Donc quand bien même je voudrais acheter ton silence en te réduisant à l'état de vampire, je ne peux pas. Il faudrait pour cela l'assistance d'un premier né, or ils ne sont plus légion, et se cachent pour protéger les derniers représentants de leur espèce. Et puis il y a plus de chances qu'ils nous exécutent tous deux plutôt que d'accéder à ma requête ».


Son regard s'agrandit encore, mélange de peur pour les choix restants à ma disposition, et de curiosité quant à l'histoire que je lui raconte. Je poursuis sur ma lancée :


« Pour perpétuer la lignée pure, les premiers-nés doivent se reproduire entre eux. Un père premier-né et une mère premier-né pour un bébé premier-né. Les unions mixtes sont possibles et existent, mais ne donnent jamais que des bâtards ayant au mieux les caractéristiques des deux-fois nés.

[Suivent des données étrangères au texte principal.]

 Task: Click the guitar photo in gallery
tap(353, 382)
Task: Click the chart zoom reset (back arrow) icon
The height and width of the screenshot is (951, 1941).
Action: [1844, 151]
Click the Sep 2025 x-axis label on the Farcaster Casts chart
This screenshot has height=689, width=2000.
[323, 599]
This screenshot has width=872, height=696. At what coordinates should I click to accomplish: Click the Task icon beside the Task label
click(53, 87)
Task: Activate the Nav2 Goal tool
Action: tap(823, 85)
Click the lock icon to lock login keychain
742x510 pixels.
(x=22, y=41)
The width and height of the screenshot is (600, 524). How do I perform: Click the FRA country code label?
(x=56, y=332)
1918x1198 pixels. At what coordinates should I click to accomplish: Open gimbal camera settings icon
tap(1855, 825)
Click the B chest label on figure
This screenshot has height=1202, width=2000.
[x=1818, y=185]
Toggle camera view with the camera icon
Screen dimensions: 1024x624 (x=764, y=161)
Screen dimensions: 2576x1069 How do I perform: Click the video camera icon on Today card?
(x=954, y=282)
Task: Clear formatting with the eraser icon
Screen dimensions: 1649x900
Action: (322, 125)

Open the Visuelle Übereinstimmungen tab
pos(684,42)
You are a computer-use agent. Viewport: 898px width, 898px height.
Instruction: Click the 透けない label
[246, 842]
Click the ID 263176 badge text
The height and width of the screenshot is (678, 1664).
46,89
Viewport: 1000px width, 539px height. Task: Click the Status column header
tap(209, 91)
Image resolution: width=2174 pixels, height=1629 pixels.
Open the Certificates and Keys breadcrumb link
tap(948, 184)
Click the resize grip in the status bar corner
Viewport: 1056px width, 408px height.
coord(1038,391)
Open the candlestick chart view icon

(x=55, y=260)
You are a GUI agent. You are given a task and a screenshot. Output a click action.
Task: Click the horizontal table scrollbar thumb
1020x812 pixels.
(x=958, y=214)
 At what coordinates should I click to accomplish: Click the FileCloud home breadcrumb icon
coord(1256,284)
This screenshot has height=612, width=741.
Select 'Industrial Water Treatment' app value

Le taux de natalité est très faible chez le vampire premier-né. Tout le cycle de reproduction est minutieux, basé sur de nombreux paramètres qu'il serait trop complexe de t'expliquer en détail. Disons pour résumer qu'il s'appuie scrupuleusement sur le cycle lunaire, qu'il y a un moment bien particulier pour féconder la femme vampire, et que si tous les paramètres ne sont pas réunis, c'est l'échec et il faut attendre l'année suivante. Année lunaire j'entends, correspondant également au cycle de gestation, soit 354 jours.


Les naissances sont donc rares. Or il y a plusieurs siècles, des guerres inter-raciales firent rage et décimèrent les peuples. Si les autres espèces vivantes n'eurent pas trop de mal à repeupler leurs rangs, les vampires premier-nés ne réussirent pas à renouveler suffisamment leurs générations.


Autrefois, le peuple vampire n'était composé que de premier-nés. C'était un peuple dominant, petit en nombre mais grand en puissance, craint et respecté, orgueilleux et suffisant mais raffiné et combatif. Piégé par ces guerres, il fût relégué au rang de peuple décadent, vivant caché, obligé de passer outre ses codes éthiques pour regonfler artificiellement ses rangs en créant des légions de deux-fois nés, moins forts et moins combatifs, à l'inceste et à la consaguinité pour perpétuer la lignée des premier-nés ».


Je crois que le cerveau de Taïla va exploser, saturé par toutes les informations qu'elle doit emmagasiner. Je décide de m'en tenir là pour l'instant, et de lui parler du reste plus tard, si elle en fait la demande.


« Mais je m'égare. Pour répondre à ta question donc, je ne vais pas te transformer. Je ne vais pas te tuer non plus. Ni t'enfermer dans un donjon comme au temps jadis, ni te réduire à ma servitude. Tu vivras donc ta vie d'humaine, mais au vu de notre piètre situation de gibiers je crains qu'elle ne soit brève ».


Je commence à me sentir mieux. Je me lève difficilement, comme perclus de courbatures, m'approche du chariot, me sers une verre d'eau et coupe un bout de "pizza", puis je m'assois au bord du lit et grignote d'un bout de canine ce repas plus fait pour chasser le mauvais goût de sang caillée qui emplit ma bouche que pour réellement me sustenter.